▸ **Text block**

☆ ☆ ☆ ☆ ☆

Statistics Notes: Transforming dataBMJ 1996; 312 doi: https://doi.org/10.1136/bmj.312.7033.770 (Published 23 March 1996) Cite this as: BMJ 1996;312:770
- a Department of Public Health Sciences, St George's Hospital Medical School, London SW17 0RE
- b ICRF Medical Statistics Group, Centre for Statistics in Medicine, Institute of Health Sciences, PO Box 777, Oxford OX3 7LF
- Correspondence to: Professor Bland.
We often transform data by taking the logarithm, square root, reciprocal, or some other function of the data. We then analyse the transformed data rather than the untransformed or raw data. We do this because many statistical techniques, such as t tests, regression, and analysis of variance, require that data follow a distribution of a particular kind. The observations themselves must come from a population which follows a normal distribution,1 and different groups of observations must come from populations which have the same variance or standard deviation. We need this uniform variance because we estimate the variance within the groups, and we can do this well only if we can assume it to be the same in each group. Many biological variables do follow a normal distribution with uniform variance. Many of those which do not can be made to do so by a suitable transformation. Fortunately, a transformation which makes data follow a normal distribution often makes the variance uniform as well, and vice versa. In this note we shall try to explain why this is the case.
Firstly, the normal distribution and uniform variance go together. It can be shown mathematically that if we take random samples from a population the means and standard deviations of these samples will be independent (and thus uncorrelated) if the population has a normal distribution. In other words, the standard deviation of the samples will not be related to the mean. Furthermore, if the mean and standard deviation are independent the distribution must be normal. This is harder to credit, but it is true.

☆ ☆ ☆ ☆ ☆

▸ **Material shown**

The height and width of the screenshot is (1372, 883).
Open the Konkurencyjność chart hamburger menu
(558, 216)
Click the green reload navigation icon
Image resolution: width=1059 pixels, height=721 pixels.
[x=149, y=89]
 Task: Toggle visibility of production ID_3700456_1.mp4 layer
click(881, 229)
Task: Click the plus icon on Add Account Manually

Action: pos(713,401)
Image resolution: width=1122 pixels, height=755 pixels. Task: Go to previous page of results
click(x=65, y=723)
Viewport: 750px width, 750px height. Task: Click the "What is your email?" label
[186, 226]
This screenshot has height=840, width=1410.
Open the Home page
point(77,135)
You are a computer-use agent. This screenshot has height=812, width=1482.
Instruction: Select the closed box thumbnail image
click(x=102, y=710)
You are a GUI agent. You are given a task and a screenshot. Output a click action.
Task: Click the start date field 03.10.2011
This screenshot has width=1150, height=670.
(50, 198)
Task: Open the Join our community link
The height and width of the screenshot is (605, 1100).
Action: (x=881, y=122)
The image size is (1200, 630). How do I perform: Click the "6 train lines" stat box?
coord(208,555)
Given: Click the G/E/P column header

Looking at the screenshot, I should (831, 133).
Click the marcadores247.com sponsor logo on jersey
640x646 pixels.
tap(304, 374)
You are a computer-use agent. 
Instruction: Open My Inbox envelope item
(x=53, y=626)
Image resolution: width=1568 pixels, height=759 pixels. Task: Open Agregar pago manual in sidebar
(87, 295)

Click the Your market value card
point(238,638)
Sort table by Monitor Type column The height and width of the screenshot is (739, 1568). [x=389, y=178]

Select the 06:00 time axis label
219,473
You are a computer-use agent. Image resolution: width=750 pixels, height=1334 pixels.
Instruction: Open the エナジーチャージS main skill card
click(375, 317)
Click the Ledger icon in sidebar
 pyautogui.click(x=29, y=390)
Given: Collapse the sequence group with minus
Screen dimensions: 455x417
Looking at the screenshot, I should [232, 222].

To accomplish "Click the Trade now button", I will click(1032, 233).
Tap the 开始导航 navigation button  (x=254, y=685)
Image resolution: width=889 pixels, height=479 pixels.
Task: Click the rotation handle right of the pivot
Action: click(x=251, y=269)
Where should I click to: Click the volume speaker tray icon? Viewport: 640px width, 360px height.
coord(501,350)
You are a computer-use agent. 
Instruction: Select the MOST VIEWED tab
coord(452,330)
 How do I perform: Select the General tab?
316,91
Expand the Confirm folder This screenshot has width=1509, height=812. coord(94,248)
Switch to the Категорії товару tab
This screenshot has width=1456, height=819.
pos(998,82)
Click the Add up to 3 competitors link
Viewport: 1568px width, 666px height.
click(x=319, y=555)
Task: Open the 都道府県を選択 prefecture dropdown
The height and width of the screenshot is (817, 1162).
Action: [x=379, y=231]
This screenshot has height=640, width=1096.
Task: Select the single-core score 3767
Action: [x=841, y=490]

☆ ☆ ☆ ☆ ☆

▸ **Directions**
**A.** Pull out the passage of the statistics article from "Statistics Notes: Transforming" to "to: Professor Bland.", word for word.
**B.** Extend the statistics article, picking up right after its last sentence.
The data above have nothing to do with the statistics article.

▸ **Numbered answers**
**A.**
Statistics Notes: Transforming dataBMJ 1996; 312 doi: https://doi.org/10.1136/bmj.312.7033.770 (Published 23 March 1996) Cite this as: BMJ 1996;312:770
- a Department of Public Health Sciences, St George's Hospital Medical School, London SW17 0RE
- b ICRF Medical Statistics Group, Centre for Statistics in Medicine, Institute of Health Sciences, PO Box 777, Oxford OX3 7LF
- Correspondence to: Professor Bland.

**B.**
Secondly, if we add together many variables we usually get a normal distribution. For example, the central limit theorem shows that the means of large samples will follow a normal distribution, whatever the distribution of the observations themselves.1 Similarly, if a biological variable is the result of the sum of many influences, it will follow a normal distribution. Human height is an example. Many biological measurements are not like this, however, but are the product of several factors. Substances in blood, for example, may be removed at a rate depending on the level of some other substance, which in turn is produced at a rate which depends on something else, and so on. We have the product of several influences multiplied together, rather than the sum. If we take the logarithm of the product of several variables, we get the sum of their logarithms.2 So a variable which is the product of several factors has a logarithm which is the sum of several factors and so will follow a normal distribution.
Thirdly, any relation between variance and mean over several groups is usually fairly simple. The variance may be proportional to the group mean, the mean squared, the mean to the fourth power, etc. For such relations simple transformations can be found which will make the variance independent of the mean. If the variance is proportional to the mean we can use the square root transformation. This is often the case for data which are counts of things or events—for example, the number of cells of a particular type in a given volume of blood or number of deaths from AIDS in a geographical area over one year. Such data tend to follow a Poisson distribution, which has its variance equal to its mean. If the variance is proportional to the mean squared—that is, the standard deviation is proportional to the mean—we use the logarithmic transformation. This is the most frequent case in practice, suitable for variables such as serum cholesterol. If the variance is proportional to the mean to the fourth power—that is, the standard deviation is proportional to the mean squared—we use a reciprocal transformation, used for highly variable quantities such as serum creatinine. Thus we can transform the data to make the variance unrelated to the mean, in which case the data are likely to follow a normal distribution.
Some people ask whether the use of a transformation is cheating. There is no reason why the “natural” scale should be the only, or indeed the best, way to present measurements. pH, for example, is always presented as a logarithmic measure, pH=-log10(H+), where H+ is the concentration of hydrogen ions in moles per cubic decimetre. Thus the “natural” scale is 10-pH. This natural scale is very awkward to use, and the logarithm is always used instead.
If we can transform data to follow a normal distribution with variance independent of the mean, valid analyses can be carried out on this transformed scale. There is one drawback, however, as confidence intervals on the transformed scale may be difficult to interpret. We shall deal with this in a subsequent note.